Our results show that patients with NIV success spent more time in short naps lasting 10 to 30 minutes and less time in sleep bouts. Numerous studies have demonstrated the beneficial effects on behavioral performance of diurnal naps following sleep restriction or sleep deprivation [
21]-[
24]. Our findings are consistent with the sleep continuity theory of Bonnet, which posits that at least 10 minutes of uninterrupted sleep are needed to serve a recuperative function [
16],[
39]. Numerous studies in sleep-deprived healthy subjects have demonstrated that 10- to 20-minute naps exerted a favorable influence with regard to various performance measures [
21]-[
24]. Further work is mandatory to transpose Bonnet’s theory from sleep continuity’s effects on vigilance in healthy volunteers to sleep continuity’s beneficial effects on respiratory performance in ICU patients.
Acknowledgements
The authors deeply thank Karoline Lode-Kolz and Ala Covali-Noroc for reviewing the manuscript, Francoise Zerah and Laurent Margarit for technical support and Jeffrey Arsham for his review and editing of the original English-language manuscript on behalf of CHU de Poitiers. This work was performed at APHP, Hospital Henri Mondor, Creteil, France.

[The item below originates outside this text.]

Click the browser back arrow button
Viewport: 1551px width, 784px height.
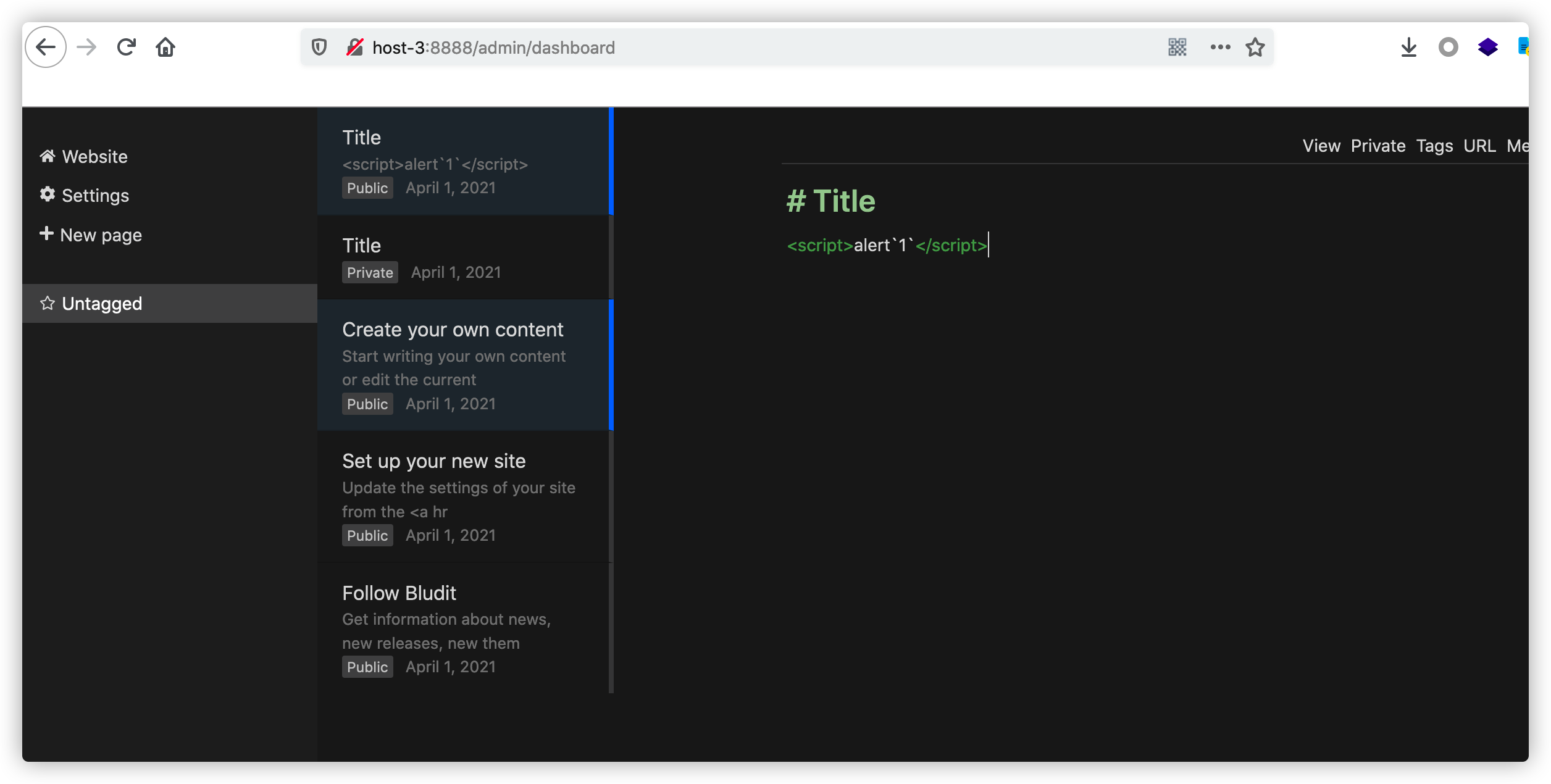coord(46,47)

Parts of these results have been presented in abstract form at the APSS annual meeting, June 2013, Baltimore MD, USA.
Competing interests
Dr. Bridoux’s institution received support for travel from Orkyn, Vivisol and Adep. Dr. Brochard has consulted for Drager (SmartCare). His institution received grant support from Drager (SMARTCARE), Covidien (PAV), General Electric (FRC) and Vygon (CPAP). Dr. Drouot has served as a board member for UCB Pharma and received support for travel from Orkyn (ATS meeting 2013). Dr d’Ortho has served as a board member for Bioproject and received support for travel from UCB Pharma. The remaining authors have stated that they have no conflicts of interest.
Authors’ contributions
XD designed the studies, scored the polysomnographies, analyzed the data, compiled the statistics and drafted the manuscript. AB performed the double scoring, analyzed the data of and drafted the manuscript. AWT designed the studies and supervised the recruitment of patients in studies 1 and 2 and drafted the manuscript. FRC recruited the patients of study 1, recorded and analyzed the data and revised the manuscript. ACI recruited the patients of study 2, recorded and analyzed the data and helped to revise the manuscript. SK supervised the statistical analysis, calculated Cohen’s kappa coefficients and ICC analysis and helped to revise the manuscript. LB conceived the studies, participated in their coordination and revised the manuscript. MPO designed the studies and drafted the manuscript. All authors agree to be accountable for all aspects of this work. All authors read and approved the final manuscript.